So, it occurred to me today that this was the very best sign one could have wanted that the whole thing was about to explode. Why? Well, I've put together a little graphic novel showing the logic. First, you have the Great Moderation, which is the precipitous decline in the volatility of GDP since the early 80's. The Fed paper cited above explores a few explanations of what might have caused this, but I think that privately the keeps of the money trust were pretty sure it was their beneficent wisdom and foresight.
What the Fed paper does not seem to explore is the fact that there was coincidentally an explosion of debt at the national, corporate, and household level over precisely this same period. So this chart shows you aggregate US indebtedness as a percentage of GDP.

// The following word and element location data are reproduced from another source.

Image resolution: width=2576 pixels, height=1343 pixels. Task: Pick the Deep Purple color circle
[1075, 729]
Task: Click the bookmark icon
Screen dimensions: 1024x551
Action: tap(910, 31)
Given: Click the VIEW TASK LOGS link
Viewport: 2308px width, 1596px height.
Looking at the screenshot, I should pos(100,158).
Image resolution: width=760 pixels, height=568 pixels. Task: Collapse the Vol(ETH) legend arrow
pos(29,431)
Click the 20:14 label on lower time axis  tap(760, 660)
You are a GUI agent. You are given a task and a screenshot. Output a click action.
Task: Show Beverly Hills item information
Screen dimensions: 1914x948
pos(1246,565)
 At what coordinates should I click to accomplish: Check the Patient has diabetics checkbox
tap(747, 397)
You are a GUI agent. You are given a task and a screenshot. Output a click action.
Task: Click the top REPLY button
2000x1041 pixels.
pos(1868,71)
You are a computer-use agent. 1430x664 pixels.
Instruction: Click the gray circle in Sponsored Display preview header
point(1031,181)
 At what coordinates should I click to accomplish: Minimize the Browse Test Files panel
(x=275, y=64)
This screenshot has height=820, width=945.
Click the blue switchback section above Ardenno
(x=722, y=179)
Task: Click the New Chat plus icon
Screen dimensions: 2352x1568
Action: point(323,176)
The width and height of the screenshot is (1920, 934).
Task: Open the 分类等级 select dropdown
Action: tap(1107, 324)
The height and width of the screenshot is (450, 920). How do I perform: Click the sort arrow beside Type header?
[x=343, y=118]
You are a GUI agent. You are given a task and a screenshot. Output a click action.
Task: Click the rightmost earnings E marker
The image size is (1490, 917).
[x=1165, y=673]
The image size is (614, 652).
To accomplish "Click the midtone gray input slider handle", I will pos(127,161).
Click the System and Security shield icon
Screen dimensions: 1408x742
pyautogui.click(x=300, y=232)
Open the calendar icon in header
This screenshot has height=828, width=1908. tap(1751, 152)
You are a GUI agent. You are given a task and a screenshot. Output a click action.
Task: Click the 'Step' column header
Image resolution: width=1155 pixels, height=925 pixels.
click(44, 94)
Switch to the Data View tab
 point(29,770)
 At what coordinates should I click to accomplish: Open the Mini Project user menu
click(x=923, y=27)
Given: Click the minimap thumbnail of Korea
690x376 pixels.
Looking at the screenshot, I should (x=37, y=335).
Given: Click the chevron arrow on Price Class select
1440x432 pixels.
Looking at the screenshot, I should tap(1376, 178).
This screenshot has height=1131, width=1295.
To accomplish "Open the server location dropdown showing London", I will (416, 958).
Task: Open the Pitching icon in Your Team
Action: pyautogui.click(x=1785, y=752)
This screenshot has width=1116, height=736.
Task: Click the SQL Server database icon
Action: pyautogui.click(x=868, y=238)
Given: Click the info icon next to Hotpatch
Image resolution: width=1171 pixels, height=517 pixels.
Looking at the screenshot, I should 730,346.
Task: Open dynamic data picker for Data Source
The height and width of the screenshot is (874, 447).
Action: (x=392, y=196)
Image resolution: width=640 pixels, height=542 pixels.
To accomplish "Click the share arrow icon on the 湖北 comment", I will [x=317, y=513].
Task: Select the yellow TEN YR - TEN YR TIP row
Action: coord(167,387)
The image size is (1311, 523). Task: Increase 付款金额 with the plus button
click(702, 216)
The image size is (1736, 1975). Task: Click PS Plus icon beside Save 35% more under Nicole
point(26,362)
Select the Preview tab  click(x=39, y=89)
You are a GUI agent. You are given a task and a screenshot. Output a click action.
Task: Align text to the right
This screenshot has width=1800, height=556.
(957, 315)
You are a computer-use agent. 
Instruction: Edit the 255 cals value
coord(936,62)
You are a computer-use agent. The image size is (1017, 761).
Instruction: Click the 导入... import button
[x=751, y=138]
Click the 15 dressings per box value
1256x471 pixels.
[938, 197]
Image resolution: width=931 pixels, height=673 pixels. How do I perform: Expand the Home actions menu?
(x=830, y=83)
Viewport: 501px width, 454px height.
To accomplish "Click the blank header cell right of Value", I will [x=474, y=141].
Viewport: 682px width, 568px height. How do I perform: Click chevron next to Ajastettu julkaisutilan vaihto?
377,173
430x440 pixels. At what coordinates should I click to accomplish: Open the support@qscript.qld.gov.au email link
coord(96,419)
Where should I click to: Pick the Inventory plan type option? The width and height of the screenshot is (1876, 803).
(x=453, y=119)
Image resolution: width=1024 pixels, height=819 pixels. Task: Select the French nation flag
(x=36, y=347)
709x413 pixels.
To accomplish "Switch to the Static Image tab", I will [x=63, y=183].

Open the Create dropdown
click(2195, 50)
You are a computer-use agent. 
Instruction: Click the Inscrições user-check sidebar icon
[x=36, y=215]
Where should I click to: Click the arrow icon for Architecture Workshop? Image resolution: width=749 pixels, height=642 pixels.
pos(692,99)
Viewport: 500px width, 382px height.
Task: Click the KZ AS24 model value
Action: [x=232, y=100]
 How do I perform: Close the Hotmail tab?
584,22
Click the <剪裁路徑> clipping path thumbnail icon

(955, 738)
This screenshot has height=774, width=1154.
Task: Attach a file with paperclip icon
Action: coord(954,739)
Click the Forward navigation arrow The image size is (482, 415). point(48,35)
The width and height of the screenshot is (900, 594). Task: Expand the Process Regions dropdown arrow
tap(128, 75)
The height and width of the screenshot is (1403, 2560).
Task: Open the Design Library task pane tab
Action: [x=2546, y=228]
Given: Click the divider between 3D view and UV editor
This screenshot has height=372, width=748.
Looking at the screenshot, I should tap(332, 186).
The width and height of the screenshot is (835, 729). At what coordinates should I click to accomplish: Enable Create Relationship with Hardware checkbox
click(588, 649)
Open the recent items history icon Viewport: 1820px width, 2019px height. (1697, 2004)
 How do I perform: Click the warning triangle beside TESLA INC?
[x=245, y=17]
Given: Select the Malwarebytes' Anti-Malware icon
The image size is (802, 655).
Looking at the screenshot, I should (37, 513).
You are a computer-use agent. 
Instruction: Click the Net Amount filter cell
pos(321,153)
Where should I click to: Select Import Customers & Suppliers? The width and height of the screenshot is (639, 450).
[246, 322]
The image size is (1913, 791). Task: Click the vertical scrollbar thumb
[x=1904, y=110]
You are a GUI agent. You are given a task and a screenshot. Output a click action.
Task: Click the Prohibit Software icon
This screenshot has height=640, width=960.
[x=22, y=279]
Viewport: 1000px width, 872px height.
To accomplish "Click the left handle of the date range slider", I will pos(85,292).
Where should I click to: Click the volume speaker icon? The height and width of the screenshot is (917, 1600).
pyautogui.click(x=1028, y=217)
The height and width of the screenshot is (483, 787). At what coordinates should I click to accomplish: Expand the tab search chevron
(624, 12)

More than a little curious, no. And so but well, then, what did we do with all this debt anyway? It must have gone to build more stuff, and that can't be such a bad thing, right? Unfortunately, the all this new debt got less and less effective over time, meaning that instead of being invested in some productive asset, it was basically just going straight into consumption. In other words, it's pretty easy for you to buy more stuff if you just go further and further into hock.
Now, you tell me where you think the Great Moderation maybe came from. And what you think it was a sign of. And who you think should be lauded for its wonders.In fact, we've recently seen another remarkably moderate pattern of increases come to an abrupt end. Here is what happened to your money if you invested with Bernie Madoff:
At any rate, I presume that eventually we will fix the jukebox, set the music to playing and the bankers to dancing, and happy days will be here again -- but for now, the age of the Ponz is over.